SELECTED PASSAGE section start

Actually, with the Internet being what it is that argument probably exists somewhere out there, but please feel no need to inform me if it you know where it's happening. I'm depressed enough as it is.

Oh, and I dare anybody to come and tell me that analogy is irrelevant because I'm talking about art mediums, not gaming consoles.

I realize this isn't any different from people saying the Playstation is better than the N64 because the latter can't do floating point numbers, or cancelling their Alan Wake preorders over the resolution on a TV antenna, but you want to know something? I blame Sega for all of it. When the Genesis hit stores it came bundled with Altered Beast, and everyone slapped their faces in awe at the giant sprites and voices and OMG, we can have arcade games in our homes now! Sure, the game totally sucked even by the abysmal standards of the beat-em-up genre, but look at the size of those bosses! Then came shit like this and shit like this, and Nintendo returned fire with their own shit like this.

SELECTED PASSAGE section end
MATERIAL SUPPLIED section start

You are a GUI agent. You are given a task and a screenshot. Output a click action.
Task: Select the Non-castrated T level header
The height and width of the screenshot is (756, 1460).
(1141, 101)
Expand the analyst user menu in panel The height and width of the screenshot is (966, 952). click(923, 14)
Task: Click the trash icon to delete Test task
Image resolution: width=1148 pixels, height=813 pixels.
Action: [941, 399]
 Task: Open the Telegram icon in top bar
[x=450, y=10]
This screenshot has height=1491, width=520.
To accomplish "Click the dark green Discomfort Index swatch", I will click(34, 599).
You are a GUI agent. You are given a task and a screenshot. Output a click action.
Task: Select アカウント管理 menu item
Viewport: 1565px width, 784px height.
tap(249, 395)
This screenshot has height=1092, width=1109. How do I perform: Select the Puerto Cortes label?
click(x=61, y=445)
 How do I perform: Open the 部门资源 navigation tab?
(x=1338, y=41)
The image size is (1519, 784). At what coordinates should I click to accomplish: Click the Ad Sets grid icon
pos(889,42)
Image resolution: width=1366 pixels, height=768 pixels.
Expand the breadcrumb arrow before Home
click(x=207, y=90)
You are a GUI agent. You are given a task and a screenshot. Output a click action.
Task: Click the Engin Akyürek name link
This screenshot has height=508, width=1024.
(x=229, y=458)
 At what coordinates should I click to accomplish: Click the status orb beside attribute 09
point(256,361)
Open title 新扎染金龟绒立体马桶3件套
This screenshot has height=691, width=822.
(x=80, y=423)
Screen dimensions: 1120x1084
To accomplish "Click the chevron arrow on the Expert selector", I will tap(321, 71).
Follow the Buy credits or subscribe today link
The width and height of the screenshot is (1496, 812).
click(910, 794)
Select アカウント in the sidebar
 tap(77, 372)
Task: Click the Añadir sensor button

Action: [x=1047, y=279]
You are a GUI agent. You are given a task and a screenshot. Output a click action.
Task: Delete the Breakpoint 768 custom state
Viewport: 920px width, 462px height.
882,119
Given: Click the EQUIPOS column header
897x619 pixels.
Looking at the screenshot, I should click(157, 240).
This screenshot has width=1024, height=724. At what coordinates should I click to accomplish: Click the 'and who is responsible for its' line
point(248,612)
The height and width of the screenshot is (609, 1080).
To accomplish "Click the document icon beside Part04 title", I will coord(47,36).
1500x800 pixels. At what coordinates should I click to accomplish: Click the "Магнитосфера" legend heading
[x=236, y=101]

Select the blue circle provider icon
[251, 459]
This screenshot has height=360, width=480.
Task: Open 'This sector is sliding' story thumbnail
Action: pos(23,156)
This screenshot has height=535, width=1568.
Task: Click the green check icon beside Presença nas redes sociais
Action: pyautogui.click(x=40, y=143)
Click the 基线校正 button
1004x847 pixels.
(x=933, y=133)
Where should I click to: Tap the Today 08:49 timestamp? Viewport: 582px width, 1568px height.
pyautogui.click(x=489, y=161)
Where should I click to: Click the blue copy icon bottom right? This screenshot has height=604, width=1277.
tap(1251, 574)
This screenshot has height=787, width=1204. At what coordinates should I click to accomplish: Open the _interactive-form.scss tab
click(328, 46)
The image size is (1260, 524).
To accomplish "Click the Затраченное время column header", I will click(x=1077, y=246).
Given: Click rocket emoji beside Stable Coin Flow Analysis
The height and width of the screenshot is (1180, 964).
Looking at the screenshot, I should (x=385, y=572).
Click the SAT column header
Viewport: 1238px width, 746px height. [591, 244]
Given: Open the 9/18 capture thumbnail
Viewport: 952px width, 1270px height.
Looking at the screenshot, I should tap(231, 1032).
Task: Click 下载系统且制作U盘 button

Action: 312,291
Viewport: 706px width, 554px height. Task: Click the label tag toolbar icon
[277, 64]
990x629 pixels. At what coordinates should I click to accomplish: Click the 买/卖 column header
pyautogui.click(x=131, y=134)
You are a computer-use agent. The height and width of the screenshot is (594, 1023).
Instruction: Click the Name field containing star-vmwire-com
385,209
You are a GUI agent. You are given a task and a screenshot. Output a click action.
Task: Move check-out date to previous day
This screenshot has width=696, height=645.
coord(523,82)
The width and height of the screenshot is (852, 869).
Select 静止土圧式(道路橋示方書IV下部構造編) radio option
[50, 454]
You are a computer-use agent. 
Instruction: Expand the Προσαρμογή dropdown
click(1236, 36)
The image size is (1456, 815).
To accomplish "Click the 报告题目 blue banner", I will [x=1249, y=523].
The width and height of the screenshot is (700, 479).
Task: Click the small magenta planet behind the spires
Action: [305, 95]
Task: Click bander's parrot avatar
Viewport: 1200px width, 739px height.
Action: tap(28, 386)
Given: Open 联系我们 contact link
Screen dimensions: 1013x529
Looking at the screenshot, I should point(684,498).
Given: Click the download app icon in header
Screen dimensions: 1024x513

MATERIAL SUPPLIED section end

# [EXERCISE GOAL]
In the passage about gaming consoles, what game came bundled with the Genesis when it reached stores?

# [ANSWER AREA]
Altered Beast